CROSSWORD SETTER: Barry C. Silk
THEME: None
BILL BUTLER’S COMPLETION TIME: 17m 44s
ANSWERS I MISSED: 0

Today's Wiki-est, Amazonian Googlies
Across

1. Preceder of 64-Across on the calendar : BLACK FRIDAY
In the world of retail, “Black Friday” is the day after Thanksgiving in the US. Black Friday is when many stores start the holiday shopping season, and so offer deep discounts to get ahead of the competition.

12. It may justify things : TAB
Like most features on our computer keyboards, the tab key is a hangover from the days of typewriters. When using a typewriter, making entries into a table was very tedious, involving lots of tapping on the spacebar and backspace key. So, a lever was added to typewriters that allowed the operator to “jump” across the page to positions that could be set by hand. Later this was simplified to a tab key which could be depressed, causing the carriage to jump to the next tab stop in much the same way that the modern tab key works on a computer.

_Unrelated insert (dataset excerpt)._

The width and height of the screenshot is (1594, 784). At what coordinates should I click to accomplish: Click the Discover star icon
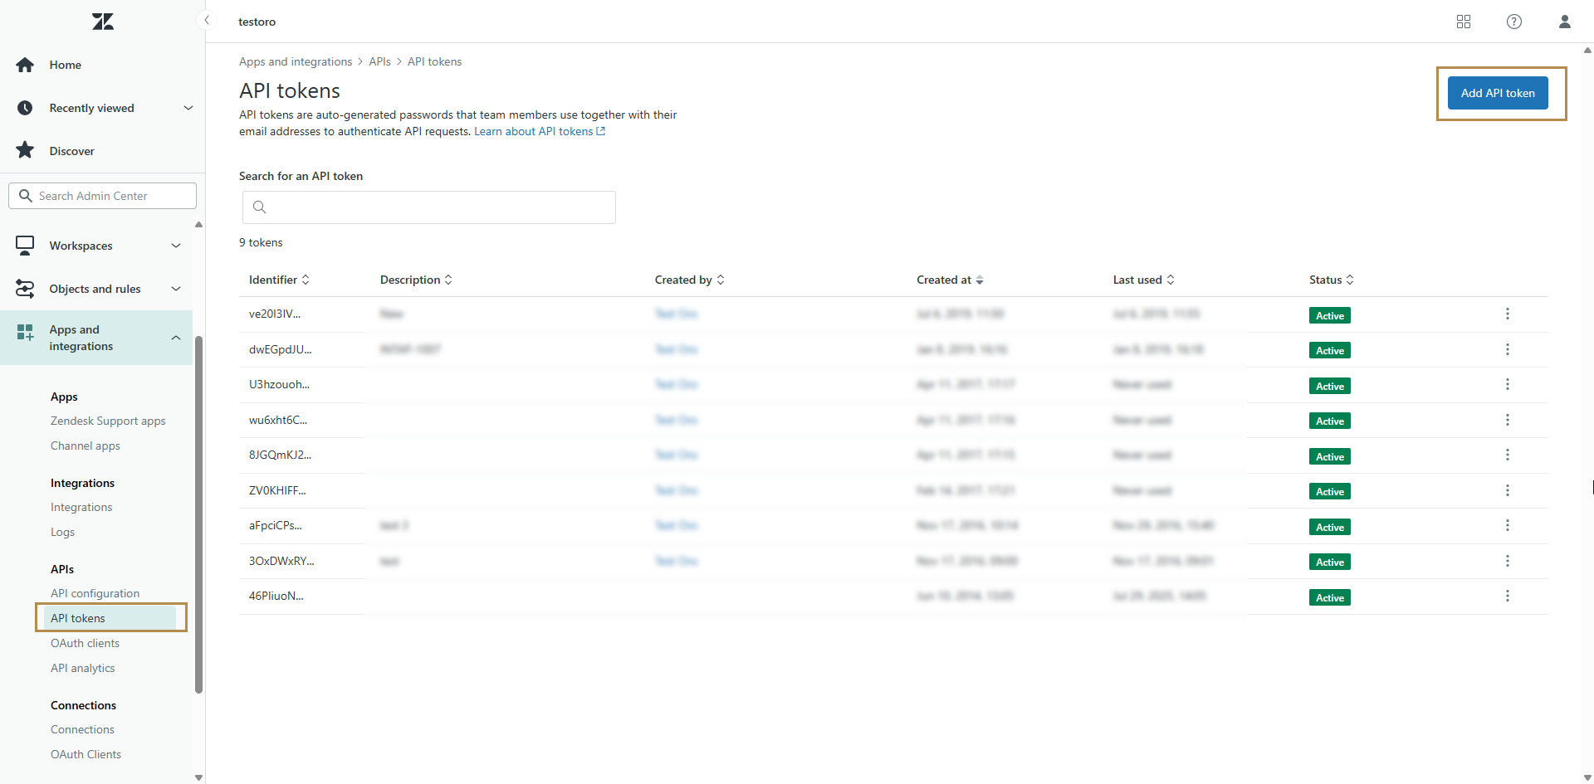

15. Ilmenite is the chief one : TITANIUM ORE
The most important titanium ore is ilmenite, most of which comes from Australia and South Africa. The ore is mined mainly for the production of titanium dioxide, which is used as a base white pigment in paint, paper and plastics.

16. Winner of the first three Fiesta Bowls, for short : ASU
Arizona State University (ASU) has a long history, founded as the Tempe Normal School for the Arizona Territory in 1885. The athletic teams of ASU used to be known as the Normals, then the Bulldogs, and since 1946 they’ve been called the Sun Devils.

The Fiesta Bowl is a college football bowl game played every year at the University of Phoenix Stadium in Arizona.

18. Radio frequency abbr. : KHZ
The unit of frequency measure is the hertz (Hz) and is the number of cycles per second of a periodic phenomenon.

19. Scrap : ORT
Orts are small scraps of food left after a meal. “Ort” comes from Middle English, and originally described scraps left by animals.

20. Discoverer of New Zealand : TASMAN
Tasmania is the large island lying off the southeast coast of Australia. The Dutch explorer Abel Tasman was the first European to sail past the island, in 1642. Tasman named his discovery Van Diemen's Land after the Governor of the Dutch East Indies, Anthony van Dieman. The name was officially changed to Tasmania, after the discoverer himself, in 1856. In Australia a more familiar name used is “Tassie”.

22. Liberty's home, for short : MSG
Madison Square Garden (MSG) is an arena in New York City used for a variety of events. In the world of sports it is home to the New York Rangers of the NHL, as well as the New York Knicks of the NBA and New York Liberty of the WNBA. “The Garden” is also the third busiest music venue in the world in terms of ticket sales. The current arena is the fourth structure to bear the name, a name taken from the Madison Square location in Manhattan. In turn, the square was named for James Madison, the fourth President of the US.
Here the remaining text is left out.